BRIEF: Reproduce the items word for word, starting at the line that contains "This screenshot has height=669, width=934." and continuing through the end of the items.

-- PROVIDED DATA start --

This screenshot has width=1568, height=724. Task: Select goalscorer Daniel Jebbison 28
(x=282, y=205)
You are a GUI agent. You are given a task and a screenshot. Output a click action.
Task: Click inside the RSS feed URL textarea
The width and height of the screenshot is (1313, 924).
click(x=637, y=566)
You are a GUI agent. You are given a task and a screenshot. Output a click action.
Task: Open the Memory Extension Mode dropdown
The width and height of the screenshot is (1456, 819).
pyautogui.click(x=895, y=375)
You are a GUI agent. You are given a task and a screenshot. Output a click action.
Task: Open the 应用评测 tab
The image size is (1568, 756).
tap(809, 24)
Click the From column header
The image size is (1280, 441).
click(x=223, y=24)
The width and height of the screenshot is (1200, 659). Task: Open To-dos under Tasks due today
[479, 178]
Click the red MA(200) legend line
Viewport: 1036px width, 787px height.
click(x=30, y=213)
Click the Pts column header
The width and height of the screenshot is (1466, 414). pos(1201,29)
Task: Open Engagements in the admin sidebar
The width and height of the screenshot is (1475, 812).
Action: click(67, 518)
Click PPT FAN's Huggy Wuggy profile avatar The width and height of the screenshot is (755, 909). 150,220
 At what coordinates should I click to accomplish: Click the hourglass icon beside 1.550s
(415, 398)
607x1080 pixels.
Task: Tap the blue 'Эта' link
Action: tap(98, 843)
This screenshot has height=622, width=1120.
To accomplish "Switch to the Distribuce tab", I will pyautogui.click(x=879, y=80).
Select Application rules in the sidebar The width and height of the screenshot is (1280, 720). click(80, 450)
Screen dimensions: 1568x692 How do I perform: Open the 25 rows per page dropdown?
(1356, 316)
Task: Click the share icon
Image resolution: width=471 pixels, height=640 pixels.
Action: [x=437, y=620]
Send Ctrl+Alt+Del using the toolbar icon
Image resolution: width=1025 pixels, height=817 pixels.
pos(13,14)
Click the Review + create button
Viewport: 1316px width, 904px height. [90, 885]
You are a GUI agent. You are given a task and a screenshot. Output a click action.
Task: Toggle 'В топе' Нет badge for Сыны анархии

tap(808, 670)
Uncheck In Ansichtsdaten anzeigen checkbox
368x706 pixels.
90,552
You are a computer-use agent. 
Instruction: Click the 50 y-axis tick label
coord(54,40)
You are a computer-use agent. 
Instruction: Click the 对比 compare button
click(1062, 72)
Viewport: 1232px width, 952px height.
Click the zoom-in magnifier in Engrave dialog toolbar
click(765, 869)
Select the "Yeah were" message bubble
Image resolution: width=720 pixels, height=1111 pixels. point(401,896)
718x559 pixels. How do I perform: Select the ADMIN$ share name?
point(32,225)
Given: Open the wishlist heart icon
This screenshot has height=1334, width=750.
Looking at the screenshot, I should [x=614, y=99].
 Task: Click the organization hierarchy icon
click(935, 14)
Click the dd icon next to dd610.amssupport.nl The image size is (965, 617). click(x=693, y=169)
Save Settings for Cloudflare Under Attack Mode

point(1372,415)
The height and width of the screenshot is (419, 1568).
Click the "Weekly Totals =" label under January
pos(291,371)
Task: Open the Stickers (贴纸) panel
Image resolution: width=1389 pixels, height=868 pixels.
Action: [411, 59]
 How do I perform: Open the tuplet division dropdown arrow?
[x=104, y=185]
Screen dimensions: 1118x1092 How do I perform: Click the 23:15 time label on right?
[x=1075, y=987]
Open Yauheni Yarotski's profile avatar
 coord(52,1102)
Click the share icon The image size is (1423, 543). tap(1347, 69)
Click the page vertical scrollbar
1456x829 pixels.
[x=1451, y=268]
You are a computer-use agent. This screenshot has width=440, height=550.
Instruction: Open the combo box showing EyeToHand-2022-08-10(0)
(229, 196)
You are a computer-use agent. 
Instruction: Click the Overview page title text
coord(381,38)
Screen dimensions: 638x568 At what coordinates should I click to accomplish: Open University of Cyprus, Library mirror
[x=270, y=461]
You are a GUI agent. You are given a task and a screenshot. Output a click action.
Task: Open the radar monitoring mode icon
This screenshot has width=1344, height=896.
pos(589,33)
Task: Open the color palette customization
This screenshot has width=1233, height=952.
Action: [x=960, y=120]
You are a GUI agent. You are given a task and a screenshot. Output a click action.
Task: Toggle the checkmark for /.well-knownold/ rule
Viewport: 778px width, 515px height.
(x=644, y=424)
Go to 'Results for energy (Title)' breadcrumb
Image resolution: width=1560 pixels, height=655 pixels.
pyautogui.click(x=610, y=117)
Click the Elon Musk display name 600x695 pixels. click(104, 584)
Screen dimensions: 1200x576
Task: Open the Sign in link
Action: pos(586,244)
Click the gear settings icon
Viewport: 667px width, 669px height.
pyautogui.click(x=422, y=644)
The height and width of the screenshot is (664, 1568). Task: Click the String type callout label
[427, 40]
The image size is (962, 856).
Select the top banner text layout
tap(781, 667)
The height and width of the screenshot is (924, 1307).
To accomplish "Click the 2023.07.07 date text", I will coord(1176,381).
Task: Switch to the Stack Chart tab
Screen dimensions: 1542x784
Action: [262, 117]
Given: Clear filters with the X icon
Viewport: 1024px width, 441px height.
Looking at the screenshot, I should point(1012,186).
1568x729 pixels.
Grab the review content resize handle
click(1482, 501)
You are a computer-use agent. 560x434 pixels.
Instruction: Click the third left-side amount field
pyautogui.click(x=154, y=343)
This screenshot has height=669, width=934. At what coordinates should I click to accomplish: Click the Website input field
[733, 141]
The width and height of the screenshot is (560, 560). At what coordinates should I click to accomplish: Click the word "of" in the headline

-- PROVIDED DATA end --

OUTPUT OF THE EXERCISE:
This screenshot has height=669, width=934. At what coordinates should I click to accomplish: Click the Website input field
[733, 141]
The width and height of the screenshot is (560, 560). At what coordinates should I click to accomplish: Click the word "of" in the headline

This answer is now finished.